Perkembangan pasca-1965

 

Meskipun mendapat perlawanan secara sporadis, PKI berdiri dengan lumpuh setelah pembunuhan 1965-1966. Sebagai hasil dari pembunuhan massal ini, kepemimpinan partai lumpuh di semua tingkat, meninggalkan banyak mantan pendukung dan kekecewaan simpatisan, tanpa pemimpin lagi, dan tidak terorganisir. Pada bulan September 1966, sisa-sisa partai politbiro mengeluarkan pernyataan kritik diri, mengkritik kerja sama sebelumnya dengan rezim Sukarno.

Setelah pembunuhan Aidit dan Njoto, Sudisman, pemimpin PKI di tingkat keempat sebelum Oktober 1963, mengambil alih kepemimpinan partai. Dia berusaha untuk membangun kembali partai atas dasar saling keterkaitan tiga kelompok anggota, namun hanya berdampak sedikit kemajuan sebelum akhirnya ia ditangkap pada Desember 1966. Pada tahun 1967 ia dijatuhi hukuman mati.

Beberapa kader PKI telah mengungsi di sebuah wilayah terpencil di selatan Blitar, Jawa Timur menyusul tindakan kekerasan terhadap partai. Di antara para pemimpin yang hadir di Blitar adalah anggota Politbiro Rewang, teoretikus partai Oloan Hutapea, dan pemimpin Jawa Timur Ruslan Widjajasastra.

Blitar merupakan daerah tertinggal dengan PKI yang memiliki dukungan kuat di kalangan kaum tani. Pihak militer tidak menyadari bahwa PKI telah mampu mengkonsolidasikan dirinya di sana. Para pemimpin PKI ini bergabung dengan Letkol Pratomo, mantan komandan Distrik Militer Pandeglang di Jawa Barat, yang membantu memberikan pelatihan militer untuk Komunis lokal di Blitar.

Namun pada Maret 1968 kekerasan meletus di Blitar, petani lokal menyerang para pemimpin dan kader Nahdatul Ulama, sebagai balasan atas Nahdatul Ulama yang telah memainkan peran dalam penganiayaan antikomunis. Sekitar 60 kader NU tewas. Namun ilmuwan politik Australia Harold Crouch berpendapat bahwa itu tidak mungkin bahwa pembunuhan kader NU di Blitar telah dilakukan atas perintah dari para pemimpin PKI di Blitar. Militer menyadari daerah kantong PKI di Blitar tersebut dan menghancurkannya pada pertengahan tahun 1968.
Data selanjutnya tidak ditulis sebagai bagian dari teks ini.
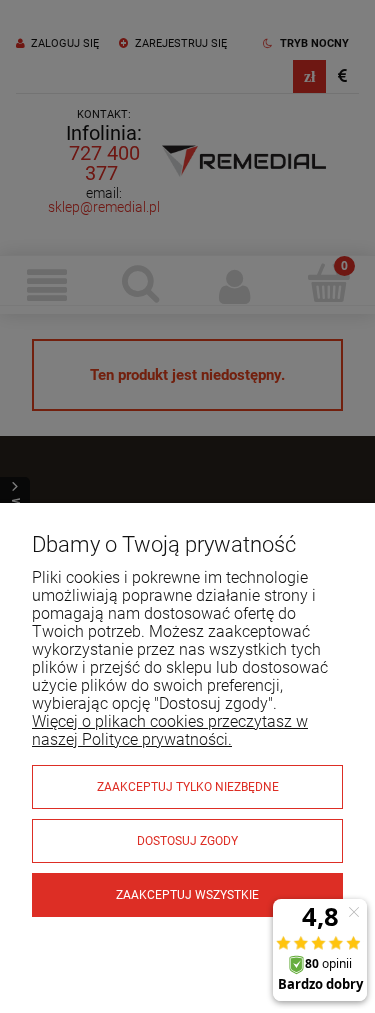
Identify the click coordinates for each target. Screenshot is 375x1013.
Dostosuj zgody (187, 841)
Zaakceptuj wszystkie (187, 895)
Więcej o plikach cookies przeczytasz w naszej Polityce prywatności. (170, 730)
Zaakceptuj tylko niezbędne (188, 787)
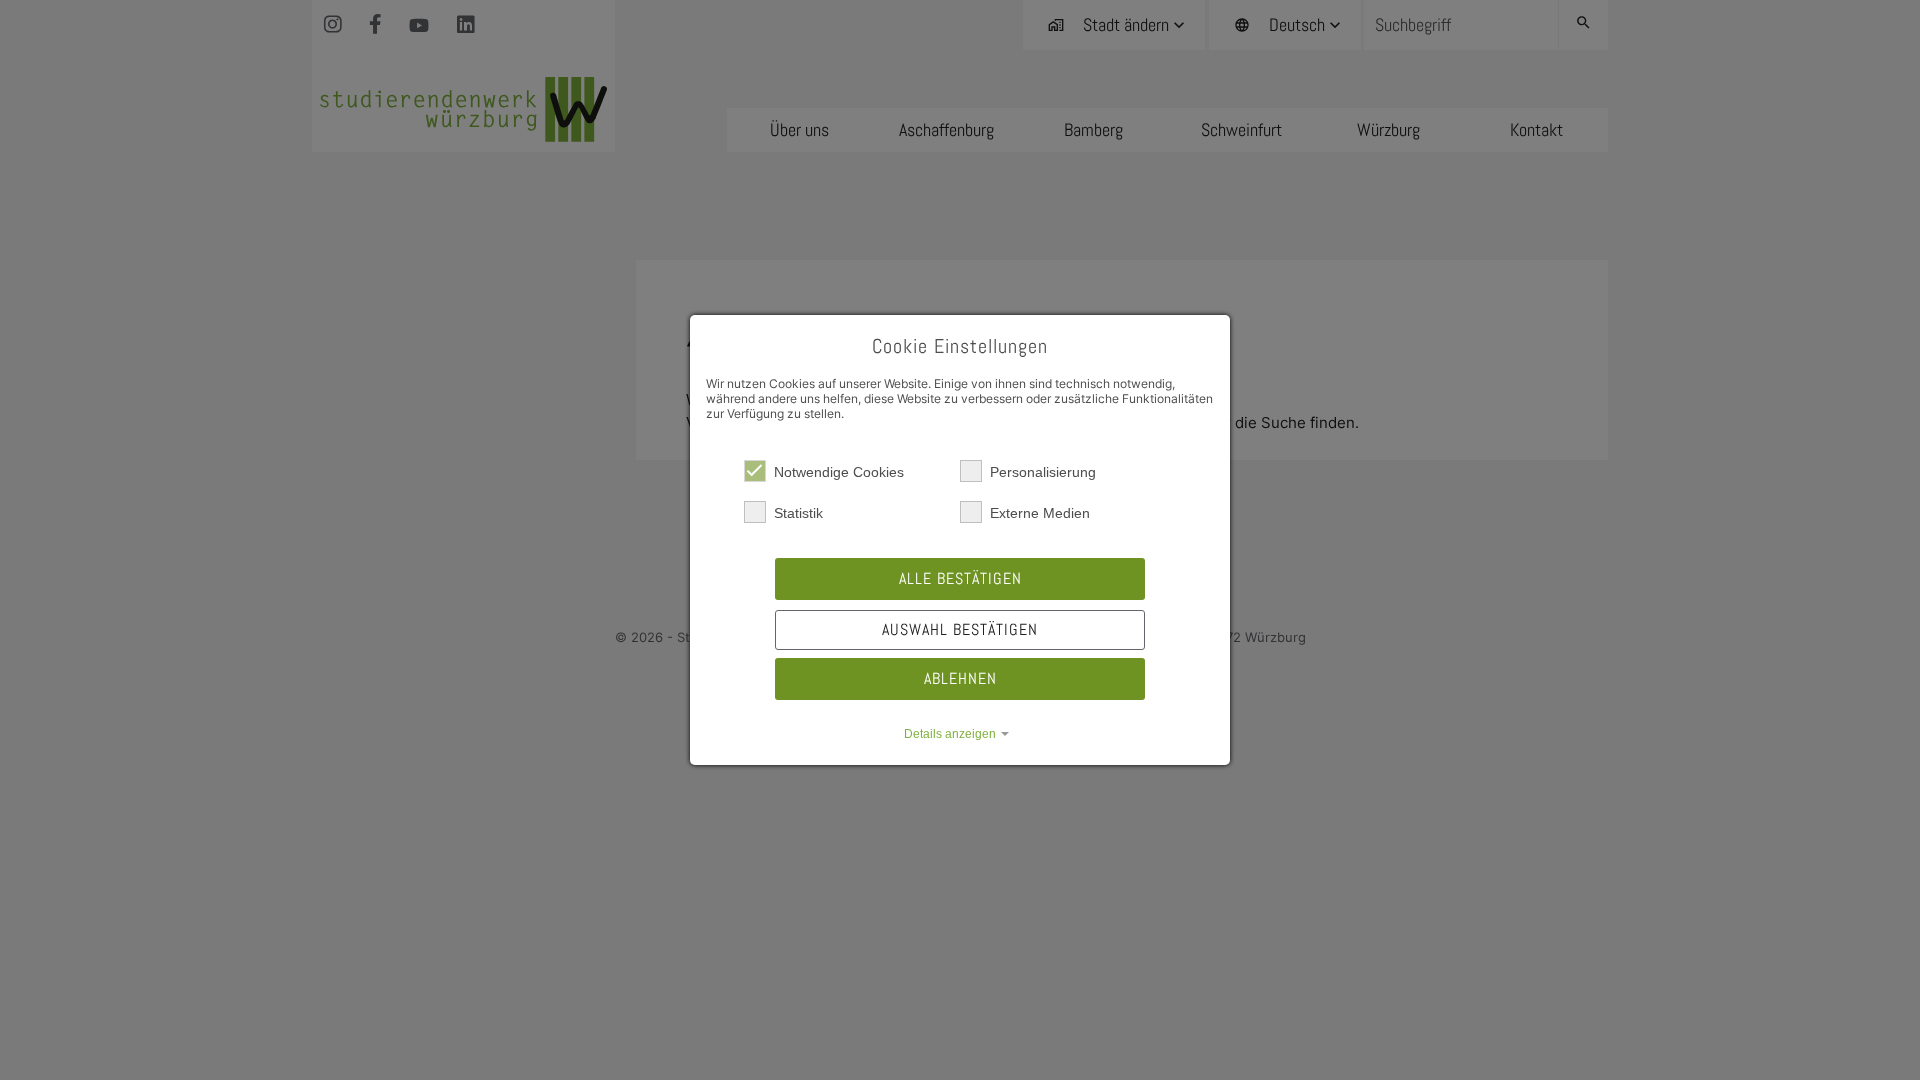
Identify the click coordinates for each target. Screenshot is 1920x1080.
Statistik (798, 513)
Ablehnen (960, 678)
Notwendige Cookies (839, 472)
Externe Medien (1040, 513)
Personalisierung (1043, 472)
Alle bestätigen (960, 578)
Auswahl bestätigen (960, 629)
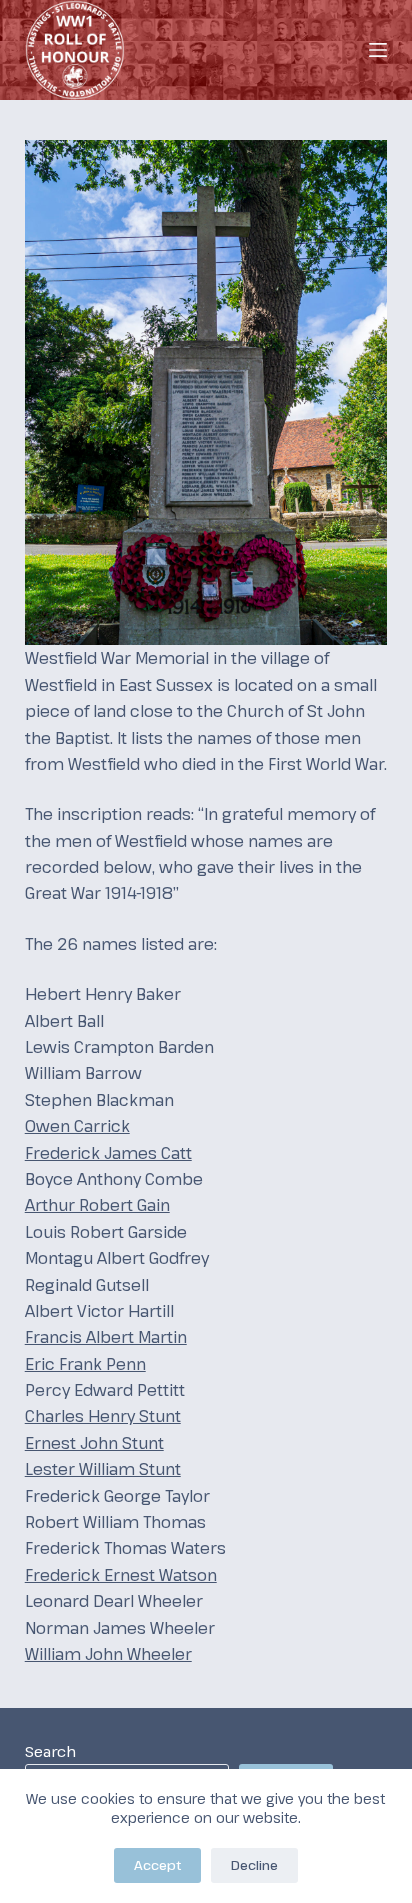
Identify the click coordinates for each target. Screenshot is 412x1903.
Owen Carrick (77, 1126)
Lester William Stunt (103, 1469)
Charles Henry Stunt (103, 1416)
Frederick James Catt (108, 1153)
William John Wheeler (108, 1654)
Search (50, 1751)
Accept (157, 1865)
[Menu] (378, 50)
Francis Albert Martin (106, 1337)
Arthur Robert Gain (97, 1205)
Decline (254, 1865)
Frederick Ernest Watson (121, 1575)
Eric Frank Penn (85, 1364)
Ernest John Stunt (94, 1443)
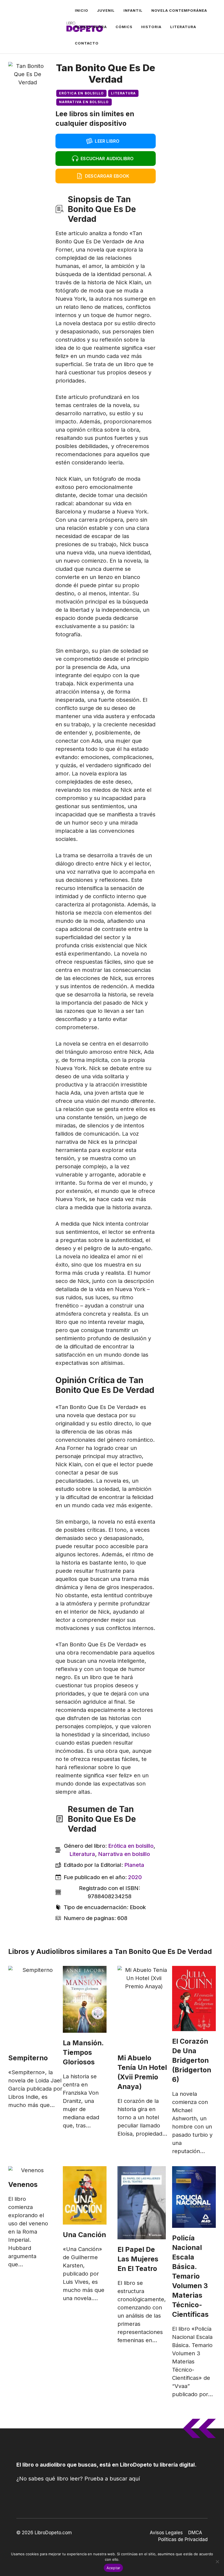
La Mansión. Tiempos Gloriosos (83, 2052)
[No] (217, 2561)
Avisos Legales (166, 2532)
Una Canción (84, 2235)
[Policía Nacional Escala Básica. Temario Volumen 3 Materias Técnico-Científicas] (194, 2197)
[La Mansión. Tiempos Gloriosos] (85, 1999)
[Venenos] (30, 2170)
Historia (151, 27)
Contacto (87, 43)
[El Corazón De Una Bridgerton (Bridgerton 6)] (194, 1998)
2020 (135, 1877)
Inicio (81, 10)
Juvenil (106, 10)
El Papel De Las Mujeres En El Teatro (137, 2259)
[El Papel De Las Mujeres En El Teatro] (141, 2202)
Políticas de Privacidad (183, 2539)
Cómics (124, 27)
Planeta (134, 1865)
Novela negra (91, 27)
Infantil (133, 10)
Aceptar (113, 2568)
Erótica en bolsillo (81, 93)
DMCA (195, 2532)
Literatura (183, 27)
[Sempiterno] (35, 2007)
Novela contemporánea (179, 10)
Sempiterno (28, 2058)
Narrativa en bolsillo (84, 102)
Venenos (23, 2184)
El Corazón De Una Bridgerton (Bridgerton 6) (191, 2060)
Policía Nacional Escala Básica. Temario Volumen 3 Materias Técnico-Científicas (190, 2276)
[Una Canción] (85, 2195)
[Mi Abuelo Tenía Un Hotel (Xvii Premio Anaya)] (143, 2007)
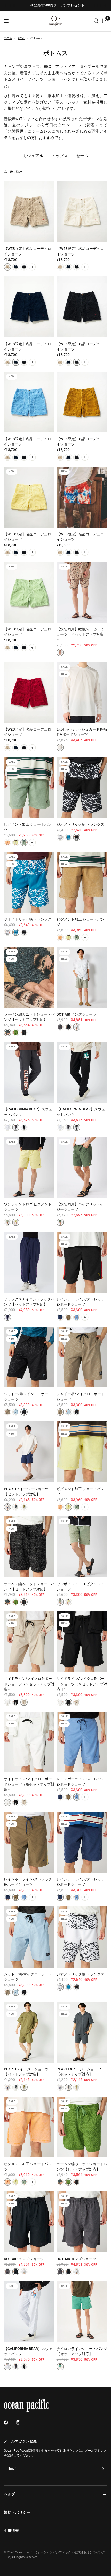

Beberapa kader partai yang sementara di luar Indonesia pada saat peristiwa 30 September. Terutama delegasi yang cukup besar melakukan perjalanan ke Republik Rakyat Tiongkok untuk berpartisipasi dalam perayaan ulang tahun Revolusi Cina. Sedangkan yang lainnya telah meninggalkan Indonesia untuk melanjutkan studi di Eropa Timur. Dalam pengasingan, aparatur partai terus berfungsi. Bagaimanapun, sebagian besar dari mereka terisolasi dari perkembangan politik di dalam Indonesia. Di Jawa, beberapa desa yang dikenal sebagai tempat perlindungan bagi anggota atau simpatisan yang telah diidentifikasi oleh pihak berwenang, dan dilindungi di bawah pengawasan secara hati-hati untuk waktu yang cukup.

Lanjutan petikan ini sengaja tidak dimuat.